The annual, monthly and diurnal wind speed variations were studied in detail. The annual energy yield and plant capacity factors, along with zero and rated power duration values, were used to recommend the best sites and the best performing wind turbines. The findings are summarised below:

  • The highest mean wind speed (6.01 m/s) was noticed at Port Elizabeth and the lowest wind speed (3.86 m/s) was noticed at Bloemfontein.

  • An increasing trend of wind speed with increasing latitudes was observed at the coastal sites (Cape Town, Durban, East London and Port Elizabeth), while the reverse was observed at the inland locations (Bloemfontein, Johannesburg and Pretoria).

  • Rapid annual changes are seen in mean wind speed values at coastal locations.

  • Relatively high winds are observed at coastal locations in relation to inland sites.

  • The EPF varied between a minimum of 1.489 at Pretoria and a maximum of 1.858 at Cape Town. Higher EPF values correspond to sites with fair to good wind power potential.

  • The best fit linear regression lines showed decreasing annual mean wind speed trends at most of the locations, while increasing trends were observed at Bloemfontein (+0.0002 m/s per year, Eq. 7) and Cape Town (0.0031 m/s per year, Eq. 8). The highest decreasing rate (−0.0033 m/s per year) of annual mean wind speed was observed at Pretoria.

  • At Bloemfontein, Durban, Johannesburg and Pretoria, the wind power density values varied in a narrow range of 150 to 200 W/m2, but at Cape Town, East London and Port Elizabeth, these values varied from 450.0 to 700.0 W/m2, which is a wide range, during the entire data reporting period.
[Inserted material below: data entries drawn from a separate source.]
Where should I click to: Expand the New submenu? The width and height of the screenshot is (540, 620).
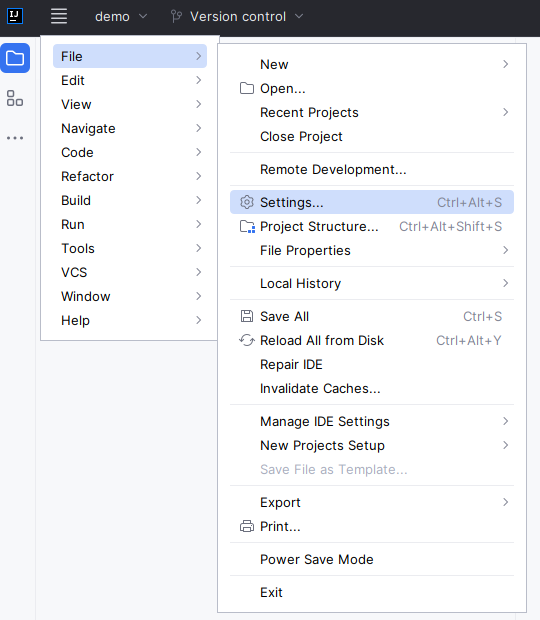[372, 64]
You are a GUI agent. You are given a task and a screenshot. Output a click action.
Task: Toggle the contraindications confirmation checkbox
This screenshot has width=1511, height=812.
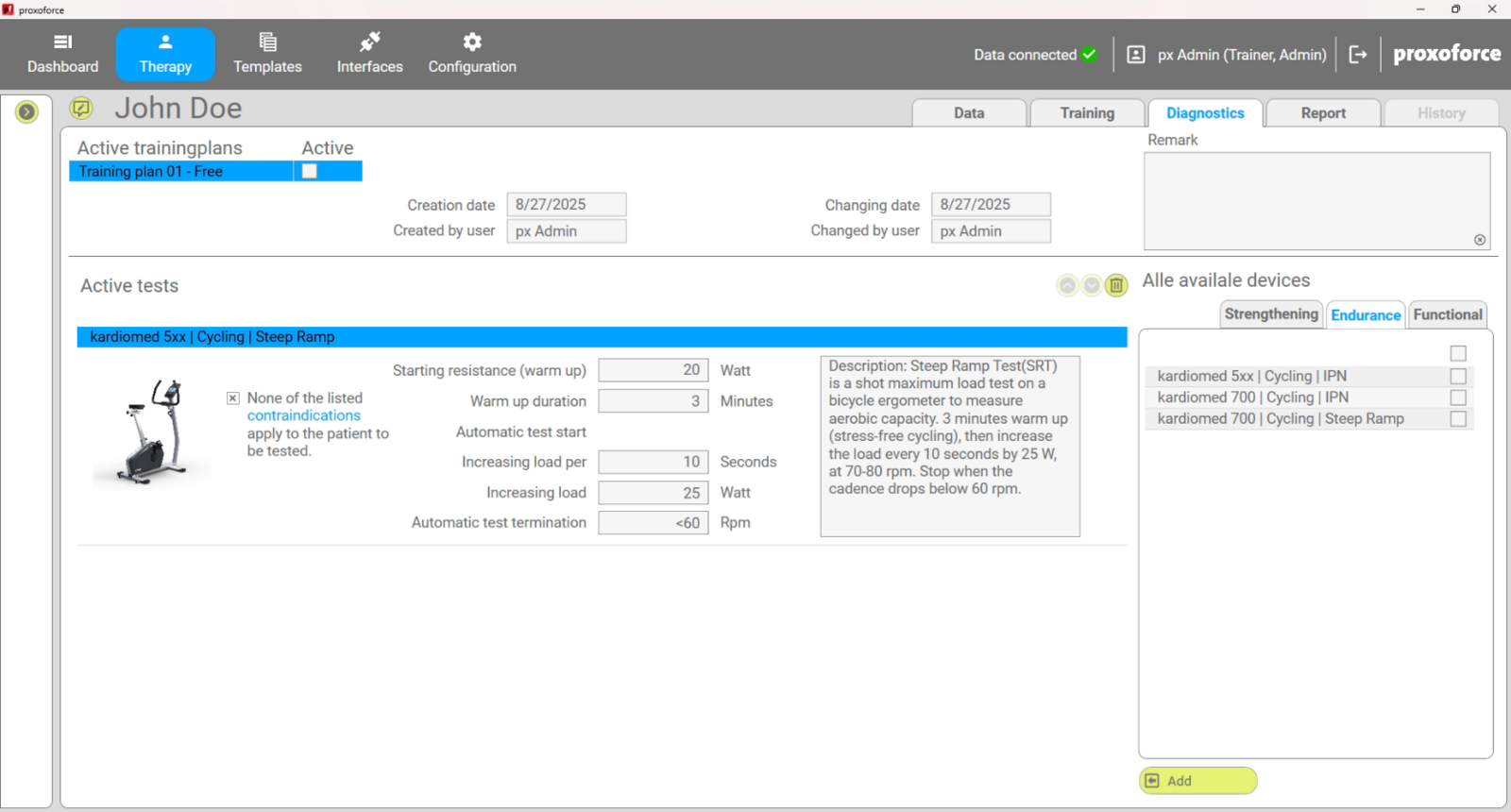point(232,398)
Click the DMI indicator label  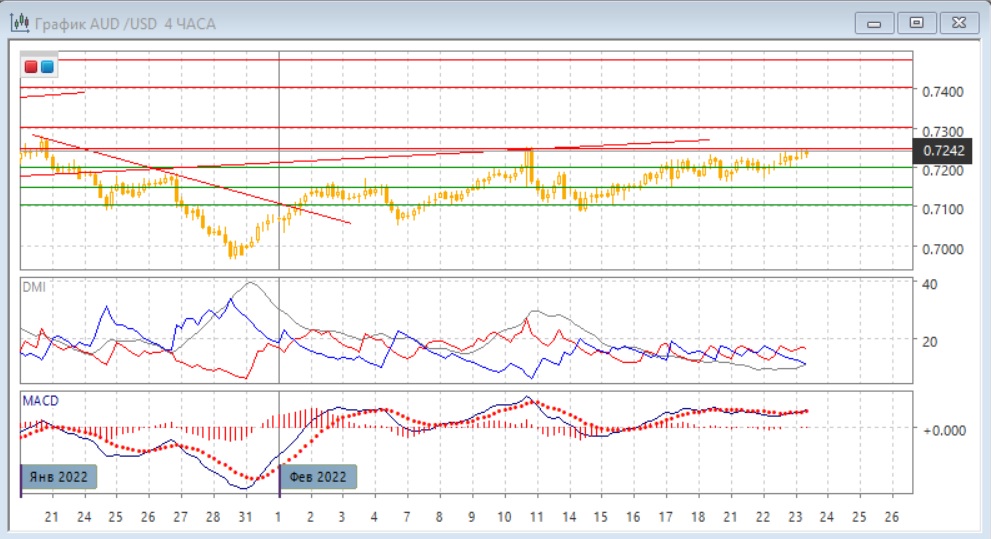(x=33, y=287)
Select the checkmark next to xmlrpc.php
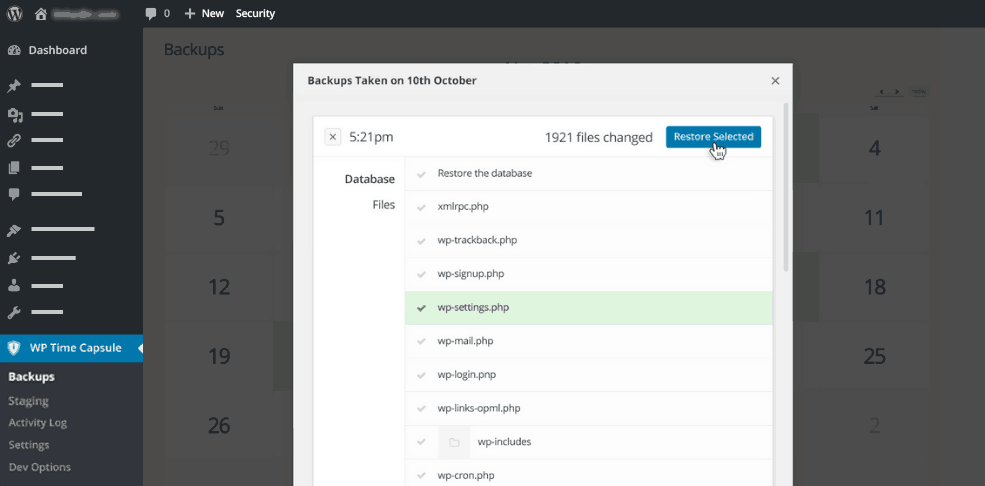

  • It is worth mentioning that the change in frequency with height at coastal locations is found to be under 1.0% for each height step above 70 m. This simply means that increasing hub height further may not be useful from a wind power generation point of view.

  • Based on annual energy yield, plant capacity factors, and zero and rated power durations, wind turbine WTT7 is recommended as the first choice for Cape Town, East London and Port Elizabeth. However, WTT4 and WTT5 are found to be the second choice, and WTT1 is found to be the third option.

  • Finally, Cape Town, East London and Port Elizabeth are found to be good sites for wind power deployments based on the wind speed and power characteristics presented in this study.